# Curve C is given in Polar Coordinates by the equation r=2+3sin(theta)

1. Apr 28, 2013

### xspook

1. The problem statement, all variables and given/known data

Curve C is given in Polar Coordinates by the equation r=2+3sinθ.
Consider the usual Cartesian plane and take O as the pole and the positive x-axis as the polar axis.

Find points on the curve C where the tangent lines are horizontal or vertical and sketch the curve C.

2. Relevant equations

$x^{2}$+$y^{2}$=$r^{2}$
x=rcosθ
y=rsinθ
tanθ=$\frac{y}{x}$

3. The attempt at a solution

PART 1
For some reason I feel like the addition of 2 is throwing me off

r=2+3$\frac{y}{r}$
$r^{2}$=2+3y
$x^{2}$+$y^{2}$=2+3y
$x^{2}$+$y^{2}$-3y=2
$x^{2}$+$y^{2}$-3y+($\frac{-3}{2})^{2}$=2+($\frac{-3}{2})^{2}$
$x^{2}$+(y-$\frac{3}{2}$$)^{2}$=$\frac{17}{4}$??

I don't know where to go from the last line above for the center, maybe ($\frac{3}{2}$,0)??....

PART 2
I know also that I am supposed to take
$\frac{∂r}{∂θ}$ which is 3cosθ

when I take
$\frac{∂x}{∂θ}$ do I take the derivative of x=2+3($\frac{y}{r}$)($\frac{x}{r}$)?? And similarly for $\frac{∂y}{∂θ}$.

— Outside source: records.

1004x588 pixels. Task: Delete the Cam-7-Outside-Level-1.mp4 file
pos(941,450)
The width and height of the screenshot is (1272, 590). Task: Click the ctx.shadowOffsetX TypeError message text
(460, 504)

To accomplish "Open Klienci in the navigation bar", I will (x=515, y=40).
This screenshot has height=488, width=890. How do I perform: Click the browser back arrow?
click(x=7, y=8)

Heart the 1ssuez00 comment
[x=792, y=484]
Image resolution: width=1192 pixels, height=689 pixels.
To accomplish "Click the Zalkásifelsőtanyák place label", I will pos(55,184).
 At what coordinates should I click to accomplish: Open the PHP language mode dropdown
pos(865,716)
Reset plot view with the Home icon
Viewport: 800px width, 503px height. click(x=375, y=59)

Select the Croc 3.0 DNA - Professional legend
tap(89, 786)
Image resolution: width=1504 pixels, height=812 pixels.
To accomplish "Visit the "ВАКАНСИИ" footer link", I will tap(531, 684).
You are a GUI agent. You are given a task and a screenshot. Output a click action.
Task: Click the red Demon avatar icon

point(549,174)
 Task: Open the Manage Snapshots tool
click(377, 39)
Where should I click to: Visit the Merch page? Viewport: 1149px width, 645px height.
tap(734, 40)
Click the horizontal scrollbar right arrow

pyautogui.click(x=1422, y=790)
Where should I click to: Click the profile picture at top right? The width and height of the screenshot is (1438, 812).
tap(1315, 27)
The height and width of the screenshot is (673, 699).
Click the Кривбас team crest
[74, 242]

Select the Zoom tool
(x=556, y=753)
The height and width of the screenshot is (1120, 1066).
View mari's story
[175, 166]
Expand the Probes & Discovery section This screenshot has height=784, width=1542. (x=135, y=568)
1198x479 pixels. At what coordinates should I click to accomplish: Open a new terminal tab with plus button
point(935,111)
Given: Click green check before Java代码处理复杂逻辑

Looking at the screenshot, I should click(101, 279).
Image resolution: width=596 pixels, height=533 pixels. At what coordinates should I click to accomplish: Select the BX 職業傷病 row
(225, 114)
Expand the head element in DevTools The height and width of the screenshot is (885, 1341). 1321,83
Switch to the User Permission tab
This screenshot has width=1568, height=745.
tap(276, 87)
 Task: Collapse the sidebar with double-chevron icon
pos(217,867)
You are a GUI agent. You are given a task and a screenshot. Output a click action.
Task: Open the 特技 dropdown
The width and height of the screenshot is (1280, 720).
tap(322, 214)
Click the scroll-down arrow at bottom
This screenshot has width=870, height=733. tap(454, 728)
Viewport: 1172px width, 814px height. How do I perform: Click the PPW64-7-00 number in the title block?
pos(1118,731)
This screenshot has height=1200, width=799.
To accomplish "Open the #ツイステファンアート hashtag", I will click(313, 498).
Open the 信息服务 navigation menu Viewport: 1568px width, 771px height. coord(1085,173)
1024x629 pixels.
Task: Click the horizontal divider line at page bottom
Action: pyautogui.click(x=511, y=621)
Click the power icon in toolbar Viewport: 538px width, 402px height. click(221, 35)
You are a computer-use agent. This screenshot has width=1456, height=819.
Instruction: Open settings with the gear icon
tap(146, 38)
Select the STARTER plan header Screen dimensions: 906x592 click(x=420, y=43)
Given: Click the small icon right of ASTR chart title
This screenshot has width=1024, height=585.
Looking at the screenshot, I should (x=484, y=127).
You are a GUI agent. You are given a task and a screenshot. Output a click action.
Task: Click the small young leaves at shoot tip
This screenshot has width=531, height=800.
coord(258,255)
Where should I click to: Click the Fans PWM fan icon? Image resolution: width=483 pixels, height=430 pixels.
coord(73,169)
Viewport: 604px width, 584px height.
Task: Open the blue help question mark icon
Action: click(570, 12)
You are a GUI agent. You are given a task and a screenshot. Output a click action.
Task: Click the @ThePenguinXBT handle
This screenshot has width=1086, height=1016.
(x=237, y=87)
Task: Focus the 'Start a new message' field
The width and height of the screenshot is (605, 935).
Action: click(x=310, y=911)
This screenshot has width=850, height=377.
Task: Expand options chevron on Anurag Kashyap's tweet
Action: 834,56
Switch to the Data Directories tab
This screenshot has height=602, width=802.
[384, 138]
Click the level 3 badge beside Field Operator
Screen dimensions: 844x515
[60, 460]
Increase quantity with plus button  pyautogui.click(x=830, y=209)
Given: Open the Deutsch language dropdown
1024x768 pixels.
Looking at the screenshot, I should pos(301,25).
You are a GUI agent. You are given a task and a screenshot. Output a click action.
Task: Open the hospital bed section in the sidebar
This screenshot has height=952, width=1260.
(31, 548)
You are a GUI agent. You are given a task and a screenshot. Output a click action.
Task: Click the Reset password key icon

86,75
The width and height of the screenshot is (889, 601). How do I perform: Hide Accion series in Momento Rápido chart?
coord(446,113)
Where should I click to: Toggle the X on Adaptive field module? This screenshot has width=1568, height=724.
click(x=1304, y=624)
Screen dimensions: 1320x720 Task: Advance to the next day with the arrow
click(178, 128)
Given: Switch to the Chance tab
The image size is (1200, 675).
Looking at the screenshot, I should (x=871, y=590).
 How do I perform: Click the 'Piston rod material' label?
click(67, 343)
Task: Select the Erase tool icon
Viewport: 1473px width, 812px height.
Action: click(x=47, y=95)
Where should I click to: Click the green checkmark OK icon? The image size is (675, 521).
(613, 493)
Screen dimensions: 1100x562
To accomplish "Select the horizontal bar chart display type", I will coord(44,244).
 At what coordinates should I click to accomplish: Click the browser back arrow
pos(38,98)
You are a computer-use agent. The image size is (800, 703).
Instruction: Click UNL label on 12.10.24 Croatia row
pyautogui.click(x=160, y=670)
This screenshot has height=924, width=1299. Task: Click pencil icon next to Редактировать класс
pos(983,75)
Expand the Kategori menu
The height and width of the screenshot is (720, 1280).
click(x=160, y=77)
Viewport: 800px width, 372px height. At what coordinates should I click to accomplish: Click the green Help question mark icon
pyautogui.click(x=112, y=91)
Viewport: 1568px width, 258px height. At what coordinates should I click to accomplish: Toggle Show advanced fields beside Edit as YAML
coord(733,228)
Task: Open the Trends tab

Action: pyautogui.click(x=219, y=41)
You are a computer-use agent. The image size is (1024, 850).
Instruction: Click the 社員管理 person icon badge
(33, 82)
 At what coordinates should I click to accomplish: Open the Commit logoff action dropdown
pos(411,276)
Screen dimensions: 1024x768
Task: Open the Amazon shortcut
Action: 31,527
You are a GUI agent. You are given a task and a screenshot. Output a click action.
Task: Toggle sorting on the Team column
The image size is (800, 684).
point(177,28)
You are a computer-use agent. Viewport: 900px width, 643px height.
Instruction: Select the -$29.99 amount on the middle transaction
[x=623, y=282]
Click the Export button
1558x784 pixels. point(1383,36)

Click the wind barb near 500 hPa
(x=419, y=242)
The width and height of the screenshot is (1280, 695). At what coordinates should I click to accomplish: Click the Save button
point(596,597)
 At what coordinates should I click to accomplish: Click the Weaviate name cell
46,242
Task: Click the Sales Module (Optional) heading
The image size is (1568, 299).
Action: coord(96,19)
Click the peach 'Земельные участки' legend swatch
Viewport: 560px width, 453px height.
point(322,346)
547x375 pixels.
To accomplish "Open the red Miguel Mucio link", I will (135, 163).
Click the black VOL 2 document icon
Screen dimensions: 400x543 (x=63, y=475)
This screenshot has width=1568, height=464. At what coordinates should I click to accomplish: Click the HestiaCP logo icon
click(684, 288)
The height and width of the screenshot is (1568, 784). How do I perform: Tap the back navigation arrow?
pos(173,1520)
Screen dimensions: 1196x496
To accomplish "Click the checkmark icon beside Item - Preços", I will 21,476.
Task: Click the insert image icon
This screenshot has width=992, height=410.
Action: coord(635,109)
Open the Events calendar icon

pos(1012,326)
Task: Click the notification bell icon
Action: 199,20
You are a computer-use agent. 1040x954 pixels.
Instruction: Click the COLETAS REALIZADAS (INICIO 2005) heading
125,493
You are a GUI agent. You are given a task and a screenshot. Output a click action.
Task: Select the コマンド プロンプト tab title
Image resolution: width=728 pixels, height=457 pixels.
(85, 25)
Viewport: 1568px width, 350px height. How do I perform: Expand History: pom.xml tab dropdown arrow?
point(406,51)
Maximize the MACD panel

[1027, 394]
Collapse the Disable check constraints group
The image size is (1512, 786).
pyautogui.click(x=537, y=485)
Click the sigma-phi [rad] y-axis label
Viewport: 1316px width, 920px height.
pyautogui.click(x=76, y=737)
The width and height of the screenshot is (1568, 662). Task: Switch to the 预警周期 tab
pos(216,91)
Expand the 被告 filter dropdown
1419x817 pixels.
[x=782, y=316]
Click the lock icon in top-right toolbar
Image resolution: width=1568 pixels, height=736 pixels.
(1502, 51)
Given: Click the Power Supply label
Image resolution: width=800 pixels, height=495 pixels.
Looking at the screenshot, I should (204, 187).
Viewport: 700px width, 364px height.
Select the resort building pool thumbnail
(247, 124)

Lastly I know I have to take $\frac{∂y}{∂x}$ which I hope I can easily do after I sort out the issue above.

Thank you

2. Apr 28, 2013

### Office_Shredder

Staff Emeritus
$r = 2+3\frac{y}{r}$ should become $r^2 = 2r+3y$

You don't need to convert your curve to cartesian coordinates to sketch it though.... you can plot them directly by finding the location of a bunch of points and drawing a curve through them

For $\frac{\partial x}{\partial \theta}$ You should use $x = r\cos(\theta)$ and do the product rule

3. Apr 28, 2013

### xspook

What do I end up doing with the 2r now?

All of my examples from class always end up looking like
$r^{2}$=(some coefficient)(a variable)
we never have a term with r remaining

4. Apr 28, 2013

### xspook

I guess I could divide by 2 and get r by itself

r=($\frac{x}{2})^{2}$+($\frac{y}{2})^{2}$-$\frac{3y}{2}$

but I don't know what I would do with that.